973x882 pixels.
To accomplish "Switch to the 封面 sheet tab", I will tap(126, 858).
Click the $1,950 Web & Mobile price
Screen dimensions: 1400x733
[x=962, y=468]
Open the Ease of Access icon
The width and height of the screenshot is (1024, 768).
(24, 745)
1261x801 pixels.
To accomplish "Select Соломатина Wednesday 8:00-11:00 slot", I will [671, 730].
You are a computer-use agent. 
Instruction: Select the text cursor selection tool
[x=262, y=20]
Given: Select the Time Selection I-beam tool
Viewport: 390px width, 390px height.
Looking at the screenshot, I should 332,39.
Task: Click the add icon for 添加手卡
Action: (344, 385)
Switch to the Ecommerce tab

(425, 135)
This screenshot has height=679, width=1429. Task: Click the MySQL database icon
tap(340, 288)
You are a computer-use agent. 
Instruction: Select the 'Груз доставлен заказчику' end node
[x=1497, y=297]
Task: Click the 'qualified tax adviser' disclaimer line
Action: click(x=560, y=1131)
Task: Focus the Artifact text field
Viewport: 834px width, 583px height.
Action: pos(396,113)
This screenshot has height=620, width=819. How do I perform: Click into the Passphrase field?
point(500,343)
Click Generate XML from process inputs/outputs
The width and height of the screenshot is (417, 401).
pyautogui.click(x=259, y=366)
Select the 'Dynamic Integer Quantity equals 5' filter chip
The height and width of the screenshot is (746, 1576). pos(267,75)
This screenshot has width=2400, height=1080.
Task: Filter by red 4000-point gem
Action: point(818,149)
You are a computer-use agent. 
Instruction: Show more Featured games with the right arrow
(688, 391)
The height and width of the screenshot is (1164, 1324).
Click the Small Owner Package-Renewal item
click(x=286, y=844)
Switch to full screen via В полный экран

=-=-=-=-=

• Directions: Rewrite the data above, replacing each "Instruction" with "Goal" and leaving everything else unchanged.

• Final result:
973x882 pixels.
To accomplish "Switch to the 封面 sheet tab", I will tap(126, 858).
Click the $1,950 Web & Mobile price
Screen dimensions: 1400x733
[x=962, y=468]
Open the Ease of Access icon
The width and height of the screenshot is (1024, 768).
(24, 745)
1261x801 pixels.
To accomplish "Select Соломатина Wednesday 8:00-11:00 slot", I will [671, 730].
You are a computer-use agent. 
Goal: Select the text cursor selection tool
[x=262, y=20]
Given: Select the Time Selection I-beam tool
Viewport: 390px width, 390px height.
Looking at the screenshot, I should 332,39.
Task: Click the add icon for 添加手卡
Action: (344, 385)
Switch to the Ecommerce tab

(425, 135)
This screenshot has height=679, width=1429. Task: Click the MySQL database icon
tap(340, 288)
You are a computer-use agent. 
Goal: Select the 'Груз доставлен заказчику' end node
[x=1497, y=297]
Task: Click the 'qualified tax adviser' disclaimer line
Action: click(x=560, y=1131)
Task: Focus the Artifact text field
Viewport: 834px width, 583px height.
Action: pos(396,113)
This screenshot has height=620, width=819. How do I perform: Click into the Passphrase field?
point(500,343)
Click Generate XML from process inputs/outputs
The width and height of the screenshot is (417, 401).
pyautogui.click(x=259, y=366)
Select the 'Dynamic Integer Quantity equals 5' filter chip
The height and width of the screenshot is (746, 1576). pos(267,75)
This screenshot has width=2400, height=1080.
Task: Filter by red 4000-point gem
Action: point(818,149)
You are a computer-use agent. 
Goal: Show more Featured games with the right arrow
(688, 391)
The height and width of the screenshot is (1164, 1324).
Click the Small Owner Package-Renewal item
click(x=286, y=844)
Switch to full screen via В полный экран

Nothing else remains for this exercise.